My objectives for the workshop are to

This paper doesn't attempt to provide any sort of final synthesis of these issues, but instead attempts to provide a rough outline of areas for further consideration.

Assumptions

My primary assumption in the following discussion is that Digital Libraries are not single, stand-alone, repositories of digital data. Instead they are a heterogeneous collection of network-based repositories using a variety of protocols for user (and repository) interaction, data encoding and transmission. The repositories may range from small personal collections of information housed on a PC and offered to the network using the WWW HTTP protocol, to multi-terabyte repositories of remote sensing data downloaded from satellites and made available to researchers via FTP or specialized data transfer protocols. These repositories include existing online library catalogs using protocols like Z39.50 and publishers providing full-text of documents via HTTP.

Within individual repositories (databases, web sites, etc.) there are a variety of differing information structures, retrieval and navigation techniques that currently exist, or that could be developed and applied. These low-level support mechanisms for searching and browsing are very important, but should be considered in a wider context of network access by both end-users and their software "agents''.

Questions and Issues

There are any number of questions and issues that might be raised in discussing end-user searching capabilities for digital libraries. A few of these are outlined here:

Search Paradigms

Obviously, the list of questions presented above is much too large for adequate discussion in a short discussion paper (or even at a two day workshop). Of particular concern, to my mind, are the sorts of interaction paradigms for use in digital libraries, and the interaction of those paradigms in today's and future end-user tools for searching digital libraries.

Interaction Paradigms

What types of end-user search interaction are, or might be, made available in a digital library context? The major dichotomy usually found in discussions of IR systems is that of browsing vs. searching. The primary emphasis in IR research over the years has been on searching systems. However, research on information seeking behavior has characterized a variety of paradigms for information seeking. Bates[1] provides a discussion of these paradigms and their interactions. She uses a 2x2 matrix of characteristics of information seeking behavior, with DIRECTED and UNDIRECTED on the horizontal axis and ACTIVE and PASSIVE on the vertical. Figure 1 shown below is an adaption of Bates' figure 2 in [1].

[figure31] Figure 1: Forms of Information Seeking

While one can argue for a continuum of control on one axis and a continuum of activity on the the other, this discrete division of the area is a useful starting point for discussion.

Most conventional search systems and search behaviors fall under the "ACTIVE/DIRECTED'' cell of this matrix, where the user has a good notion of what is wanted and seeks it in a focussed, purposeful way. As Bates points out

The search is active, that is, the user is committing various actions with the intent of acquiring information, and directed, in that the searcher could, if asked, describe some features of the information being sought. [1, p.92,]

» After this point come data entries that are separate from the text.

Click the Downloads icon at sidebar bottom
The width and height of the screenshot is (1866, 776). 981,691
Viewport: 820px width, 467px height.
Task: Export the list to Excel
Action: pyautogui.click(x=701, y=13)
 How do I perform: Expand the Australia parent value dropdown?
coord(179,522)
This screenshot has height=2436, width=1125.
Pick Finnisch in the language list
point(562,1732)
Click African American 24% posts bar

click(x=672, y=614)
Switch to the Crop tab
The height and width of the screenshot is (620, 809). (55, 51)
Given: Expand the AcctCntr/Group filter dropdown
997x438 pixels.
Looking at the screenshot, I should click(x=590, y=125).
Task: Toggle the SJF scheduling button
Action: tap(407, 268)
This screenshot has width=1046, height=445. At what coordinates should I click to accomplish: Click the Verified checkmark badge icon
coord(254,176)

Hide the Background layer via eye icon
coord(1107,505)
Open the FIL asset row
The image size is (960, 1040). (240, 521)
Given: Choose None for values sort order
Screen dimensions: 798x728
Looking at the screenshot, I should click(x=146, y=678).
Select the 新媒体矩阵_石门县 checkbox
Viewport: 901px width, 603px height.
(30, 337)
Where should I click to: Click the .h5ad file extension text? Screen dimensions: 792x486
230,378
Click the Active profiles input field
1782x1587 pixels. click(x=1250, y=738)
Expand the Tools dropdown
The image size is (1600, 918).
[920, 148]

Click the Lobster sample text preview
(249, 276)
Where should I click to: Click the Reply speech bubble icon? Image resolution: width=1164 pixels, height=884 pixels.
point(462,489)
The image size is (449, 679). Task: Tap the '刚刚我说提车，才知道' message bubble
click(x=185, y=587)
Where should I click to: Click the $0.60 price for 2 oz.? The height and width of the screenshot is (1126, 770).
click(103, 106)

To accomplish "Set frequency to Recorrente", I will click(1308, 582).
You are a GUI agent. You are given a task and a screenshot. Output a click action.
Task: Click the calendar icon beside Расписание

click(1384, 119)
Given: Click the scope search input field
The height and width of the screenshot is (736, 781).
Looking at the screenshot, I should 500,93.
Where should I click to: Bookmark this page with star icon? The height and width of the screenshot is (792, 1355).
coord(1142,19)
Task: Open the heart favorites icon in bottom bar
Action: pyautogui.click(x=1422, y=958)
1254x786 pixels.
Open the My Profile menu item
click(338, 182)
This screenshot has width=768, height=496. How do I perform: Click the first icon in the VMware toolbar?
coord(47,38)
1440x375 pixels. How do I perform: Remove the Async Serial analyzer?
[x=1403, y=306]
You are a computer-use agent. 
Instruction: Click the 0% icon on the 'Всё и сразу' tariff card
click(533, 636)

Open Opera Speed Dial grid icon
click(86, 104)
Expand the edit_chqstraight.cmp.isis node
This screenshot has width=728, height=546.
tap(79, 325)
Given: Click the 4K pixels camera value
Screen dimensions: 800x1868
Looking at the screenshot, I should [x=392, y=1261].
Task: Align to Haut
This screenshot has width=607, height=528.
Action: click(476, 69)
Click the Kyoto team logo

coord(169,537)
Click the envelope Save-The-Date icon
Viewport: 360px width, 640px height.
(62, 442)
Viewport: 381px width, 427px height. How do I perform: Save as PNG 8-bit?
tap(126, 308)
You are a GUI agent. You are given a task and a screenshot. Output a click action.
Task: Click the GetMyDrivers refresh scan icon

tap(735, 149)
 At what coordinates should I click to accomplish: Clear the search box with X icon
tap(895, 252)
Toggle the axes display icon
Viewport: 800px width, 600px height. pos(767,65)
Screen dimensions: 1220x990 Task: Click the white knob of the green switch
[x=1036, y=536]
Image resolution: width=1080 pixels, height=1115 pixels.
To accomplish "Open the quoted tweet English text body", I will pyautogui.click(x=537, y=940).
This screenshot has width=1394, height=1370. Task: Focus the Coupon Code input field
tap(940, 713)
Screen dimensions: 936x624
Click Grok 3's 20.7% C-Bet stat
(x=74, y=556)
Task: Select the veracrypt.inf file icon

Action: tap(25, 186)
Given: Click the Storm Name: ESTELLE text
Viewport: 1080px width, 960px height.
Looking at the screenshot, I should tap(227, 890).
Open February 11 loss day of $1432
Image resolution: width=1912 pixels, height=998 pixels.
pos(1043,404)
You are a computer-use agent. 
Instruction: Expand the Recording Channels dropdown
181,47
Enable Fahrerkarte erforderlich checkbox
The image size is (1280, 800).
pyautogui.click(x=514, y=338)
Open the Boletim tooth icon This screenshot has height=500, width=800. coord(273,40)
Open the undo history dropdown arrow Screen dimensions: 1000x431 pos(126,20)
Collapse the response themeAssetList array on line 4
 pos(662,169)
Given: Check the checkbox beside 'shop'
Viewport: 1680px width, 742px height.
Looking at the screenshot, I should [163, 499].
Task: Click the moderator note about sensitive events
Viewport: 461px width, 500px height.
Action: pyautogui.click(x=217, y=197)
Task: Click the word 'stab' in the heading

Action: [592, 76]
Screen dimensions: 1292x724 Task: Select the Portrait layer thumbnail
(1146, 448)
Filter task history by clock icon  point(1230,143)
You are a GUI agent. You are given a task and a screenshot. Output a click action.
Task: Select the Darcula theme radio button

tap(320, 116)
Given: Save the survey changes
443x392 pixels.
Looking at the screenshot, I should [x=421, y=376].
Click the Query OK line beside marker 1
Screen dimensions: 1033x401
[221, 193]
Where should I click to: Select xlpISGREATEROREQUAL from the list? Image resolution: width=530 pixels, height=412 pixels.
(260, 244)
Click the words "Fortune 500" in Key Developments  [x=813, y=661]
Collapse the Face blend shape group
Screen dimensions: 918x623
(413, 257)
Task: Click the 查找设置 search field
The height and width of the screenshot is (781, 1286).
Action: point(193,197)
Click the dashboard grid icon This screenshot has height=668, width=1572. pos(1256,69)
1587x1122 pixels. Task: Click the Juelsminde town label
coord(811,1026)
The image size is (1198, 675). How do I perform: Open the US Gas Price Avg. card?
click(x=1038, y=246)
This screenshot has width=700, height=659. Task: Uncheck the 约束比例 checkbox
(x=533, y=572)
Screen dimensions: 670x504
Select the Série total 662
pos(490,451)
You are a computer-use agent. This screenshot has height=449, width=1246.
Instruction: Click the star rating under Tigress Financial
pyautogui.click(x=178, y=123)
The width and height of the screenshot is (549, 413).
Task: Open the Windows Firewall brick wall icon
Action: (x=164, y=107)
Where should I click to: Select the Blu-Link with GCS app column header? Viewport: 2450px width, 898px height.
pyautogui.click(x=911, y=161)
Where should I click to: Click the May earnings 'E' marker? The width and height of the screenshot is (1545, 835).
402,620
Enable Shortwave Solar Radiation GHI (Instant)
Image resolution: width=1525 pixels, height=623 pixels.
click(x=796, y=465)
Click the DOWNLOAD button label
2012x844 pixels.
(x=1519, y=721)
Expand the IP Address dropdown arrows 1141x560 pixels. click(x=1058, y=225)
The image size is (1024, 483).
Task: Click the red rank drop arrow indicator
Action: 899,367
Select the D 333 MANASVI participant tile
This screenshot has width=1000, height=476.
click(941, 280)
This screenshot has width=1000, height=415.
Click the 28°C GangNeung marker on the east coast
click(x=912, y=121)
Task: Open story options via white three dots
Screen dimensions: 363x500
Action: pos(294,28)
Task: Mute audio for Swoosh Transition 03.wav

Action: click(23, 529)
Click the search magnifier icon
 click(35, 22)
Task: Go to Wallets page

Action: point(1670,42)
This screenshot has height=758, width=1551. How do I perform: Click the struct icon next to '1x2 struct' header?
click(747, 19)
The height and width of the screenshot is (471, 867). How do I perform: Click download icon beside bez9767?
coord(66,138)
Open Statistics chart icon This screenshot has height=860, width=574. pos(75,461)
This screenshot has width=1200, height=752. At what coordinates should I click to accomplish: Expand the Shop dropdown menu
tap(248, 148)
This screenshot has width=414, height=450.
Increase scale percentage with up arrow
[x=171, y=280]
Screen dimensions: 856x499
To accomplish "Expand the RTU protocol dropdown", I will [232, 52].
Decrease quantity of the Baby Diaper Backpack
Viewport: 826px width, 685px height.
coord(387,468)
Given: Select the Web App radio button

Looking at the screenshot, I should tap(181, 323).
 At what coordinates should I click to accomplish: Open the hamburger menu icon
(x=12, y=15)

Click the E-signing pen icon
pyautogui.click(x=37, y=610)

The primary emphasis in IR research over the past 30 or more years has been on development of systems to foster this paradigm of active searching. Conventional (i.e., keyword and Boolean) and advanced information retrieval methods (such as vector and probabilistic methods), share a model of searching where the user submits some sort of query and the retrieval system formulates a response. That response represents a mapping from some statement of the users' information needs, as expressed in the query language of the system, to the set of items in the database that provide an exact match or the best match (according to the mapping function or retrieval algorithm employed). Exact matching functions are commonly based on Boolean logic, the best match functions commonly use advanced retrieval methods based on the vector model or probabilistic models of information retrieval[14, 11]. These latter methods attempt to present the results of a search in a ranked order based on an estimation by the system of how relevant a given document in the database might be in relation to the need expressed in the query. These types of search systems are important and necessary components of digital libraries. Some advanced techniques that fall under this paradigm for searching, especially relevance feedback[15], are likely to be very important for support of this type of directed searching in digital libraries. Most current WWW indexes(Lycos, Intomi, WebCrawler, Alta Vista), for example, use some form of ranked retrieval (though often not particularly effective algorithms) to provide a rough ordering of documents by some term frequency statistics.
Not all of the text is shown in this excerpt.